DATASET EXCERPTS Start Marker

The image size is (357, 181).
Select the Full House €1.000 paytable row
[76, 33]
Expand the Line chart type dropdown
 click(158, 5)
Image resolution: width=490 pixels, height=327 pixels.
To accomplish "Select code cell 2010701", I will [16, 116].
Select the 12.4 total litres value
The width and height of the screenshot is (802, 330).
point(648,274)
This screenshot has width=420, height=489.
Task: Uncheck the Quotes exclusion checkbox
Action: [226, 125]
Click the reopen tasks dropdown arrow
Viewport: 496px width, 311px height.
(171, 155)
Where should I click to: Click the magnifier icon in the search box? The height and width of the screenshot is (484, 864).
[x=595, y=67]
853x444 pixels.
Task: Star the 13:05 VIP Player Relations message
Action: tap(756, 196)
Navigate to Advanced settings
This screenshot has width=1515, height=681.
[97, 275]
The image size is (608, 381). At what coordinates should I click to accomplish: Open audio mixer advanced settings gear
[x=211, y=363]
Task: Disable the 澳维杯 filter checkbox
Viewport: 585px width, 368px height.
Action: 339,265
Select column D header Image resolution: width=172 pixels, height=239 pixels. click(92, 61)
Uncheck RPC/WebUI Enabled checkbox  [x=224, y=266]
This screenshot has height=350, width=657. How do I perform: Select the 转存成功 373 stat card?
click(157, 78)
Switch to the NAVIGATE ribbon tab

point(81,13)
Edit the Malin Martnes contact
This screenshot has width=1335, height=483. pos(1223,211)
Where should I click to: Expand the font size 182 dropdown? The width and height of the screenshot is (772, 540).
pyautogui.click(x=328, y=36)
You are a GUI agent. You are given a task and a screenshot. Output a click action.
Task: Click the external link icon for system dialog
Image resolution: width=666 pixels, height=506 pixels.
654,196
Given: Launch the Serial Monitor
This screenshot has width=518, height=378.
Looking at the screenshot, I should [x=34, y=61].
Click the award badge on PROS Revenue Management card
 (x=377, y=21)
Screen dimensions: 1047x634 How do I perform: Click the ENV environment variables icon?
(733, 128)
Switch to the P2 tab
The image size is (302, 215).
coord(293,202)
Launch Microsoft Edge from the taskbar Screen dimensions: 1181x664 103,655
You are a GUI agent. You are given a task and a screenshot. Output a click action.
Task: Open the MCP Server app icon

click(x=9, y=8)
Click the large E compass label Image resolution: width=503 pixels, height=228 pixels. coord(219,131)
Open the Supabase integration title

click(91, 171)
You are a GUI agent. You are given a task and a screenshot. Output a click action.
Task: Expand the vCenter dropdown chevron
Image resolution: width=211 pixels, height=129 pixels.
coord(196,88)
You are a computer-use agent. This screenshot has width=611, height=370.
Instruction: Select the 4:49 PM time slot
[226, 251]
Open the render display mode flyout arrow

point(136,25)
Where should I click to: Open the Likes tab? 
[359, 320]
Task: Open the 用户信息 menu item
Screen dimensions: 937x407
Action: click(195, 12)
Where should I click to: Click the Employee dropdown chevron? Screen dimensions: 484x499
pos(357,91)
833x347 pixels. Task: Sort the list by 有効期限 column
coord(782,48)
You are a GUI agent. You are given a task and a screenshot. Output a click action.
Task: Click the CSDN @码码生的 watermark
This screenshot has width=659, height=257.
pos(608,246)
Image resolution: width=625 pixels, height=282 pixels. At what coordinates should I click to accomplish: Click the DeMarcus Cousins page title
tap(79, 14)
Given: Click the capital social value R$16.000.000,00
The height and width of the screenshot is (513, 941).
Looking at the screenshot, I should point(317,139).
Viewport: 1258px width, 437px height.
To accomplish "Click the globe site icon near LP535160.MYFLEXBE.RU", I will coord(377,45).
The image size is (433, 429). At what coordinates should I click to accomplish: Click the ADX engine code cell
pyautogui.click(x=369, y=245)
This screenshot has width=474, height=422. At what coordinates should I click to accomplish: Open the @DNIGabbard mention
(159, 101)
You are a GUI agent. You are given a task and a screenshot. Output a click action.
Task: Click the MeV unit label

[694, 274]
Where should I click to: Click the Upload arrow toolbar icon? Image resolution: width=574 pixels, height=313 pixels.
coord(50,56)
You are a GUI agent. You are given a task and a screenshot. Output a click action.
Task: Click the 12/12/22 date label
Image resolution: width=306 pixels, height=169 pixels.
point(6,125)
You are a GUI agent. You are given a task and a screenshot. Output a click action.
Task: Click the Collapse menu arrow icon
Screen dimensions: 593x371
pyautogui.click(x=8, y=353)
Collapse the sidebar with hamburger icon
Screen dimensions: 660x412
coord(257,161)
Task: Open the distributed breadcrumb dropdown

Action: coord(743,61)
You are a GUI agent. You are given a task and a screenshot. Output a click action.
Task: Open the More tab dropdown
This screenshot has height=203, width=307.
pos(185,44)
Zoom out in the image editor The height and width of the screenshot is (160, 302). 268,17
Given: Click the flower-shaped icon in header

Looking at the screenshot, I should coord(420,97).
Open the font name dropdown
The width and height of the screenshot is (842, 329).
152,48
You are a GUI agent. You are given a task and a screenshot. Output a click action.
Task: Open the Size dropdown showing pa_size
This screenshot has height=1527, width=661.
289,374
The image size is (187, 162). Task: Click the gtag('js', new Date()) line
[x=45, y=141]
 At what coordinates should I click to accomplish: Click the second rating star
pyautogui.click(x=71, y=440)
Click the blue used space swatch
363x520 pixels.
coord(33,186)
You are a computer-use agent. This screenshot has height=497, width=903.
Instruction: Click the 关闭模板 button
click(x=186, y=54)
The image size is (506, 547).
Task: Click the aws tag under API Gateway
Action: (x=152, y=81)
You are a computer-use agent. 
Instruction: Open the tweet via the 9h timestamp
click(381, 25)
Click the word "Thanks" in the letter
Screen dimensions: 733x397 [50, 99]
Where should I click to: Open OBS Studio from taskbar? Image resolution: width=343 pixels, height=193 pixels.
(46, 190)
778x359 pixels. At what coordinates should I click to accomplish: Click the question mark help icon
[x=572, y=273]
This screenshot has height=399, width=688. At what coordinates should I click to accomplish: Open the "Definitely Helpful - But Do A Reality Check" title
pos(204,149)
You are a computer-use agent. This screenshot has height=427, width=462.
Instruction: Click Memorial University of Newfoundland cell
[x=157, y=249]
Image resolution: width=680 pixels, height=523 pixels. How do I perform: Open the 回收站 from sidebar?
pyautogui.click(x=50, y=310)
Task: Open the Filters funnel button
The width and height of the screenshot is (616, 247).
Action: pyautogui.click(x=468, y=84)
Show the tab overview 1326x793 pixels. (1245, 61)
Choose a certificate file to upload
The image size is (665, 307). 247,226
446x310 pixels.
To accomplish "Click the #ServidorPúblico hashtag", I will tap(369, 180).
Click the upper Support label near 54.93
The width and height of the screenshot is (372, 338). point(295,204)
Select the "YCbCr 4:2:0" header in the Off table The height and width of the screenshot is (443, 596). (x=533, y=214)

DATASET EXCERPTS End Marker

> EXERCISE DESCRIPTION
Return what is listed above, exactly and completely.

> REPLY TO THE TASK
The image size is (357, 181).
Select the Full House €1.000 paytable row
[76, 33]
Expand the Line chart type dropdown
 click(158, 5)
Image resolution: width=490 pixels, height=327 pixels.
To accomplish "Select code cell 2010701", I will [16, 116].
Select the 12.4 total litres value
The width and height of the screenshot is (802, 330).
point(648,274)
This screenshot has width=420, height=489.
Task: Uncheck the Quotes exclusion checkbox
Action: [226, 125]
Click the reopen tasks dropdown arrow
Viewport: 496px width, 311px height.
(171, 155)
Where should I click to: Click the magnifier icon in the search box? The height and width of the screenshot is (484, 864).
[x=595, y=67]
853x444 pixels.
Task: Star the 13:05 VIP Player Relations message
Action: tap(756, 196)
Navigate to Advanced settings
This screenshot has width=1515, height=681.
[97, 275]
The image size is (608, 381). At what coordinates should I click to accomplish: Open audio mixer advanced settings gear
[x=211, y=363]
Task: Disable the 澳维杯 filter checkbox
Viewport: 585px width, 368px height.
Action: 339,265
Select column D header Image resolution: width=172 pixels, height=239 pixels. click(92, 61)
Uncheck RPC/WebUI Enabled checkbox  [x=224, y=266]
This screenshot has height=350, width=657. How do I perform: Select the 转存成功 373 stat card?
click(157, 78)
Switch to the NAVIGATE ribbon tab

point(81,13)
Edit the Malin Martnes contact
This screenshot has width=1335, height=483. pos(1223,211)
Where should I click to: Expand the font size 182 dropdown? The width and height of the screenshot is (772, 540).
pyautogui.click(x=328, y=36)
You are a GUI agent. You are given a task and a screenshot. Output a click action.
Task: Click the external link icon for system dialog
Image resolution: width=666 pixels, height=506 pixels.
654,196
Given: Launch the Serial Monitor
This screenshot has width=518, height=378.
Looking at the screenshot, I should [x=34, y=61].
Click the award badge on PROS Revenue Management card
 (x=377, y=21)
Screen dimensions: 1047x634 How do I perform: Click the ENV environment variables icon?
(733, 128)
Switch to the P2 tab
The image size is (302, 215).
coord(293,202)
Launch Microsoft Edge from the taskbar Screen dimensions: 1181x664 103,655
You are a GUI agent. You are given a task and a screenshot. Output a click action.
Task: Open the MCP Server app icon

click(x=9, y=8)
Click the large E compass label Image resolution: width=503 pixels, height=228 pixels. coord(219,131)
Open the Supabase integration title

click(91, 171)
You are a GUI agent. You are given a task and a screenshot. Output a click action.
Task: Expand the vCenter dropdown chevron
Image resolution: width=211 pixels, height=129 pixels.
coord(196,88)
You are a computer-use agent. This screenshot has width=611, height=370.
Instruction: Select the 4:49 PM time slot
[226, 251]
Open the render display mode flyout arrow

point(136,25)
Where should I click to: Open the Likes tab? 
[359, 320]
Task: Open the 用户信息 menu item
Screen dimensions: 937x407
Action: click(195, 12)
Where should I click to: Click the Employee dropdown chevron? Screen dimensions: 484x499
pos(357,91)
833x347 pixels. Task: Sort the list by 有効期限 column
coord(782,48)
You are a GUI agent. You are given a task and a screenshot. Output a click action.
Task: Click the CSDN @码码生的 watermark
This screenshot has width=659, height=257.
pos(608,246)
Image resolution: width=625 pixels, height=282 pixels. At what coordinates should I click to accomplish: Click the DeMarcus Cousins page title
tap(79, 14)
Given: Click the capital social value R$16.000.000,00
The height and width of the screenshot is (513, 941).
Looking at the screenshot, I should point(317,139).
Viewport: 1258px width, 437px height.
To accomplish "Click the globe site icon near LP535160.MYFLEXBE.RU", I will coord(377,45).
The image size is (433, 429). At what coordinates should I click to accomplish: Click the ADX engine code cell
pyautogui.click(x=369, y=245)
This screenshot has width=474, height=422. At what coordinates should I click to accomplish: Open the @DNIGabbard mention
(159, 101)
You are a GUI agent. You are given a task and a screenshot. Output a click action.
Task: Click the MeV unit label

[694, 274]
Where should I click to: Click the Upload arrow toolbar icon? Image resolution: width=574 pixels, height=313 pixels.
coord(50,56)
You are a GUI agent. You are given a task and a screenshot. Output a click action.
Task: Click the 12/12/22 date label
Image resolution: width=306 pixels, height=169 pixels.
point(6,125)
You are a GUI agent. You are given a task and a screenshot. Output a click action.
Task: Click the Collapse menu arrow icon
Screen dimensions: 593x371
pyautogui.click(x=8, y=353)
Collapse the sidebar with hamburger icon
Screen dimensions: 660x412
coord(257,161)
Task: Open the distributed breadcrumb dropdown

Action: coord(743,61)
You are a GUI agent. You are given a task and a screenshot. Output a click action.
Task: Open the More tab dropdown
This screenshot has height=203, width=307.
pos(185,44)
Zoom out in the image editor The height and width of the screenshot is (160, 302). 268,17
Given: Click the flower-shaped icon in header

Looking at the screenshot, I should coord(420,97).
Open the font name dropdown
The width and height of the screenshot is (842, 329).
152,48
You are a GUI agent. You are given a task and a screenshot. Output a click action.
Task: Open the Size dropdown showing pa_size
This screenshot has height=1527, width=661.
289,374
The image size is (187, 162). Task: Click the gtag('js', new Date()) line
[x=45, y=141]
 At what coordinates should I click to accomplish: Click the second rating star
pyautogui.click(x=71, y=440)
Click the blue used space swatch
363x520 pixels.
coord(33,186)
You are a computer-use agent. This screenshot has height=497, width=903.
Instruction: Click the 关闭模板 button
click(x=186, y=54)
The image size is (506, 547).
Task: Click the aws tag under API Gateway
Action: (x=152, y=81)
You are a computer-use agent. 
Instruction: Open the tweet via the 9h timestamp
click(381, 25)
Click the word "Thanks" in the letter
Screen dimensions: 733x397 [50, 99]
Where should I click to: Open OBS Studio from taskbar? Image resolution: width=343 pixels, height=193 pixels.
(46, 190)
778x359 pixels. At what coordinates should I click to accomplish: Click the question mark help icon
[x=572, y=273]
This screenshot has height=399, width=688. At what coordinates should I click to accomplish: Open the "Definitely Helpful - But Do A Reality Check" title
pos(204,149)
You are a computer-use agent. This screenshot has height=427, width=462.
Instruction: Click Memorial University of Newfoundland cell
[x=157, y=249]
Image resolution: width=680 pixels, height=523 pixels. How do I perform: Open the 回收站 from sidebar?
pyautogui.click(x=50, y=310)
Task: Open the Filters funnel button
The width and height of the screenshot is (616, 247).
Action: pyautogui.click(x=468, y=84)
Show the tab overview 1326x793 pixels. (1245, 61)
Choose a certificate file to upload
The image size is (665, 307). 247,226
446x310 pixels.
To accomplish "Click the #ServidorPúblico hashtag", I will tap(369, 180).
Click the upper Support label near 54.93
The width and height of the screenshot is (372, 338). point(295,204)
Select the "YCbCr 4:2:0" header in the Off table The height and width of the screenshot is (443, 596). (x=533, y=214)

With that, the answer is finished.